Right after my mom passed and everything was fresh and happening, various people and relatives feared that I wouldn’t speak after the tragic end of my mothers life. It had been a few long muted and deaf hours. I was a zombie-like form. Things moved around so fast around me. Noises blared such a high pitch that I heard nothing. My pulse raced. I knew why but didn’t at the same time. The word statistic was all that rang deep within me. Was I really that girl? Was this really happening to my family? Has what surrounded finally touched me?

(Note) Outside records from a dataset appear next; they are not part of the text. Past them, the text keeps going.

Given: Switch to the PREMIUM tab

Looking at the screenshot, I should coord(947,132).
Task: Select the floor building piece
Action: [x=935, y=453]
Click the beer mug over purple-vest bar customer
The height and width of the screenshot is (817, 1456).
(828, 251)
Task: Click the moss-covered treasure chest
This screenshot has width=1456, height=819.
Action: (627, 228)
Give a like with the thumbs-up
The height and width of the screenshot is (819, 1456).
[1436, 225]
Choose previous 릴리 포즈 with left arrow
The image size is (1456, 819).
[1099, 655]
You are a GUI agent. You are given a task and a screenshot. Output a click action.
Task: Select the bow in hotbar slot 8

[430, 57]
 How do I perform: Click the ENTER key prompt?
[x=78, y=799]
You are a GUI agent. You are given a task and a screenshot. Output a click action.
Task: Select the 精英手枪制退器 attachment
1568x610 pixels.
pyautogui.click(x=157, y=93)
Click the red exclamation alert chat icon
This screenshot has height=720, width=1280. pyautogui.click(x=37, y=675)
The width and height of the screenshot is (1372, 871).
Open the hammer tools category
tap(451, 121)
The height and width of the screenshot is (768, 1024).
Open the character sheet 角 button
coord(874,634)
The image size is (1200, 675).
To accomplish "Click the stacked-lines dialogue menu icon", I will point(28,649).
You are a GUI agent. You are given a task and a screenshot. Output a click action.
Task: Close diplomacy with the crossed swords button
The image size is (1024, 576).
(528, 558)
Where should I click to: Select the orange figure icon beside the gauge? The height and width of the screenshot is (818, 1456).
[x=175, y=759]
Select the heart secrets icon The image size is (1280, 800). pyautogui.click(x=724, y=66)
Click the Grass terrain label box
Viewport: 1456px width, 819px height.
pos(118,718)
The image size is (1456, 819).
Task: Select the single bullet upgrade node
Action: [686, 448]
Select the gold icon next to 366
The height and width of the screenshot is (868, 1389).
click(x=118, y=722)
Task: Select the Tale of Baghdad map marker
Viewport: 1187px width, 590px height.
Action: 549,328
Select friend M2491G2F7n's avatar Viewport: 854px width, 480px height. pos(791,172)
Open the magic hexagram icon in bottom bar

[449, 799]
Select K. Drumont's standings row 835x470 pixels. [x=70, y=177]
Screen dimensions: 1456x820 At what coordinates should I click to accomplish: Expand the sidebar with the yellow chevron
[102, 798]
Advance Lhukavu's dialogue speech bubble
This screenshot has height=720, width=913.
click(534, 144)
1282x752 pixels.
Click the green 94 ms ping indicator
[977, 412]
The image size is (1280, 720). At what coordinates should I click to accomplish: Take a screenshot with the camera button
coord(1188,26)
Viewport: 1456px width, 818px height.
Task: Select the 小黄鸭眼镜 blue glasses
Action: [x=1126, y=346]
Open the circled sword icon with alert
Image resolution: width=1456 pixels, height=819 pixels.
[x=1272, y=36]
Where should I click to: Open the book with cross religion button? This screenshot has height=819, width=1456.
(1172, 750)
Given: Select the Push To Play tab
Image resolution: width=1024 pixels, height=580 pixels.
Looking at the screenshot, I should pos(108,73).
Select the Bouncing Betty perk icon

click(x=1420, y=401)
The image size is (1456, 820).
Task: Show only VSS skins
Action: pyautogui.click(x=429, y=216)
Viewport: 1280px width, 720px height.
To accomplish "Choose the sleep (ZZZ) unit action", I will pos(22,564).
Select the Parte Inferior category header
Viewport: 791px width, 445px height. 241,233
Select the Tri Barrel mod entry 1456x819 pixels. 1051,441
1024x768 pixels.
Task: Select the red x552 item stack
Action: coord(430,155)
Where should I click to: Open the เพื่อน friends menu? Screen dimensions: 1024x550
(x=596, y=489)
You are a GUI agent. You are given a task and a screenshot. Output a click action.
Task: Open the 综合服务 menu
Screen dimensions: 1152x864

After what felt like an icy cold eternity, had passed, the things slowed down. They were people. Doctors, nurses, relatives, policemen and women, and of course lets not forget the bystanders. The deafening high pitched sounds became audible. The nothingness ceased for the moment. It was the various conversations, cries, prayers and questions. I remember being shook to speak. From what was said, someone from the various groups of people desperately needed me to speak that instance. They feared I would never speak if I didn’t utter a word right then. It was the thought process of a relative. More so to stop the shaking and prompting and the being touched, I said something. Something quick like, “I’m fine.” I wished to be deaf again. That’s what I needed, or so I thought. I was too aware. Too aware of what just occurred. Too aware of the smells. Too aware of every conversation about me and my brothers. Too aware of the freezing cold that crystallized every atom of my  being. I was too aware. I hoped whatever the nurse was going to give me could minimize that feeling. That restless, overly alert feeling. No such luck. I wanted to shower. I was refused. I wanted to escape everyone, this whole moment, this whole ordeal. And where was my younger brother? None of this. None of this was what I needed.

2 Peter 1:3 His divine power has given us everything we need for life and godliness through our knowledge of him who called us by his own glory and goodness.

…I didn’t realize it then nor was I willing to accept it but He was all I needed.